Времена года
Шрифт:
Я поняла что-то еще! Встреча коричневого и белого. Пусть даже они не могут объединиться. Я еще энергичнее тру лицо. Вечера, отданные чтению, Бетховену, Шуберту, размышлениям, работе и воспоминаниям, постепенно отступают вглубь моего сознания. Смешение рас – это смешение крови, твердит мой разум, другого пути нет. Однако любое общение, даже поверхностное, наверняка приближает понимание, хотя бы поверхностное, и я не знаю иного пути к терпимости.
Я еще не вполне пришла в себя. Не только потому, что музыка продолжает звучать у. меня в ушах; сегодня утром я долго и напряженно работала в Селахе, и теперь меня одолевает сонливость, которую я не в силах одолеть. Существуют два мира, это очевидно, но к какому из них принадлежу я? Неужели мне нужно пять раз в неделю пить бренди, чтобы заставить себя пройти
Мой смятенный дух не дает покоя моему телу. Ощущение тревоги гонит меня с места на место и заставляет бродить по классу, осторожно переступая через пальцы рук и ног на полу. Что я, в сущности, такое? К какому миру, я все-таки принадлежу? К волнующему миру красок и музыки, воспоминаний и вина моя к миру грубой действительности, полному шипов и терниев? К миру фантазии или... Маленькая ручонки отыскивают мои руки, тянут меня за халат – малыши жаждут внимания, их жажда неутолима.
– Мисс Попоф, Твинни, моя сестра, она рисует на моем месте, – плачет Твинни.
– Мисс Вонтопоп Блидин Хат, он не хочет учиться, – кричит Таме.
– Заставь его, – отвечает одна моя половина, в то время как взгляд другой, снедаемой беспокойством; прикован к большому пароходу, величественно выплывающему из гавани в открытое море, прочь от этой страны.
– Он не слушает!
– Заставь его слушать!
– Я ему объясняю, а он не слушает.
Обвинения Таме словно весть о спасении. Я старательно напрягаю слух. Что-то говорит мне, что живая, необходимая, безопасная половина моего мира находятся здесь, в сборном домике, где все кипит и клокочет.
– Таме, что ты сказал? – с беспокойством спрашиваю я.
– Блидин Хат, он не хочет учиться! Блидин Хат!
– Заставь его.
Еще некоторое время дети будут учить друг друга. Я занята.

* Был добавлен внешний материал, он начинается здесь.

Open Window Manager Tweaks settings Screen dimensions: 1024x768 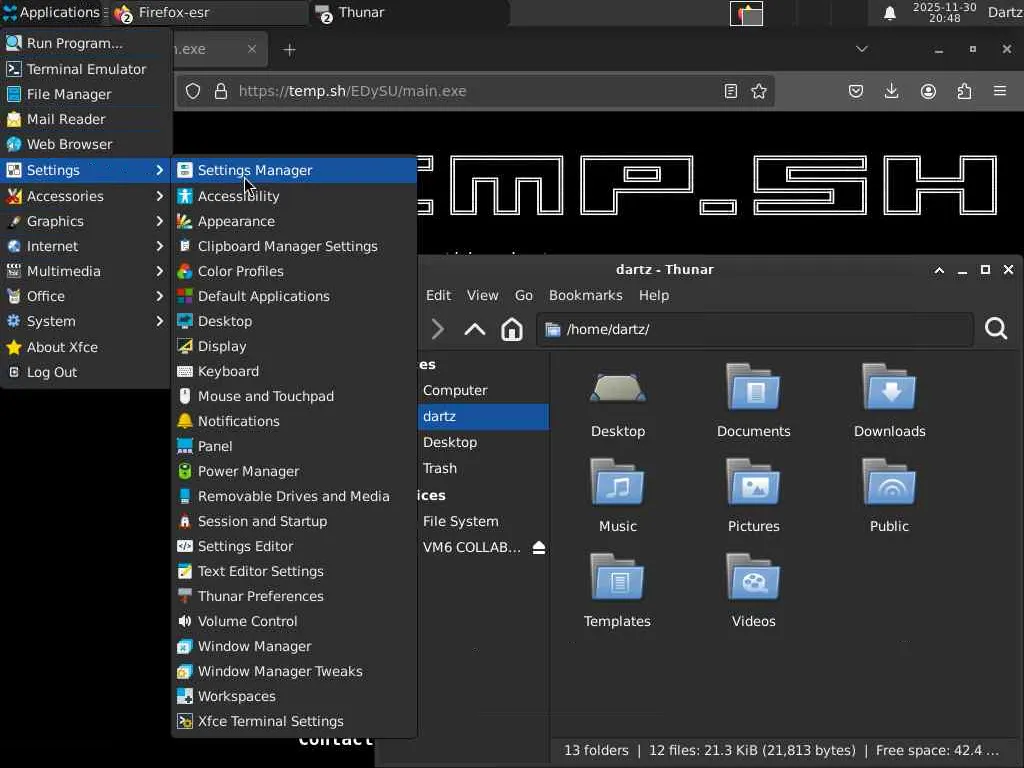point(280,671)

– Можно его стукнуть или только учить?
Секунду я не знаю, что ответить, мой взгляд скользит по классу, разлинованному солнечными лучами, и отыскивает наконец среди роя неугомонных черноволосых малышей улыбающееся лицо Блидин Хата, который смотрит на меня и на Таме с добродушием истинного маори – снисходительным добродушием, вызывающий у меня зависть и восхищение. Я пробираюсь между партами, кубиками и телами туда, где восседает этот маленький вельможа. Рта такой величины не найдешь ни в школе, ни за ее стенами, и такой улыбки, конечно, тоже. Честно говоря, совестно поднимать на него руку.
– Блидин Хат, почему ты не хочешь учиться? – осторожно спрашиваю я.

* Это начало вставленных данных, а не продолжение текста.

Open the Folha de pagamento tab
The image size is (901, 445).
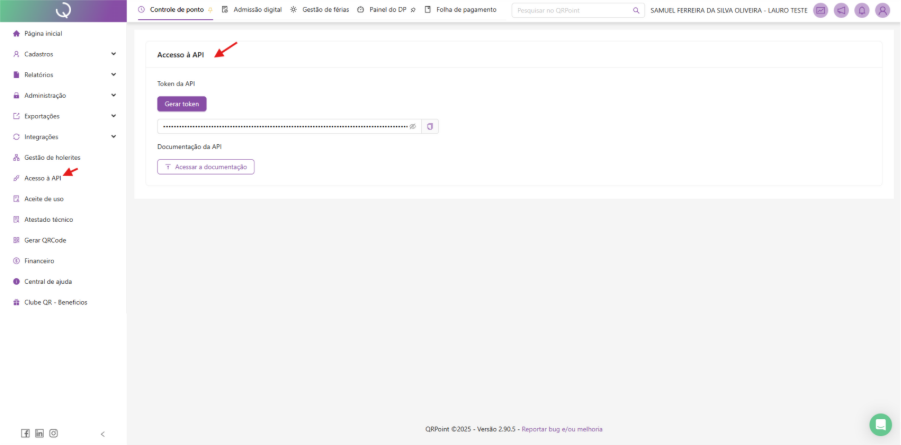tap(460, 9)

Он с удовольствием откидывается, кладет ногу на ногу, как настоящий мужчина, и смотрит на меня с улыбкой, в которой столько мудрости, что мне хватило бы ее на всю жизнь.
– Я? Потому что я немой.
Я взрываюсь оглушительным хохотом, мгновенье – и все малыши хохочут вместе со мной. Нет больше перед глазами картины: чистенькая прачечная, мои руки в мыльной пене, зато голова полностью в моем распоряжении. Нет больше перед глазами еще одной картины, которую вновь и вновь рисует мое воображение: огромный пароход. Мне все равно, сколько вокруг миров, я забываю о споре, который постоянно веду сама с собой. Я полностью растворяюсь в настоящем и весь следующий час учу малышей, но эта работа, как обычно, задевает только поверхностные слои моего сознания, в то время как на более глубоком уровне я поглощена увлекательной проблемой общения, из которого возникает понимание, и проблемой понимания, из которого возникает хотя бы относительная терпимость. Поэтому, когда в классе водворяется тишина, а на дворе раздаются громкие вопли и мне приходится оставить учеников, занятых чтением и письмом, и выйти на весенний холод, я обнаруживаю, что грязный белый Мальчик ушел домой, так как коричневый Севен поколотил его; тогда я беру на руки желтого Лотоса, и мне приходит в голову, что драка – тоже своего рода общение, из которого может возникнуть своего рода понимание и, следовательно,
Вряд ли Мальчик убежал домой из-за драки, во всяком случае, не только из-за драки. Может быть, это просто естественная реакция на бурную жизнь школы. В первые несколько месяцев такие вещи иногда случаются – вдруг обратный ход. Но я могла бы предотвратить бегство, не находись я сама на ничейной полосе между школой и домом. Можно было как-то успокоить Мальчика. Но он ушел, и как учительница я потерпела неудачу.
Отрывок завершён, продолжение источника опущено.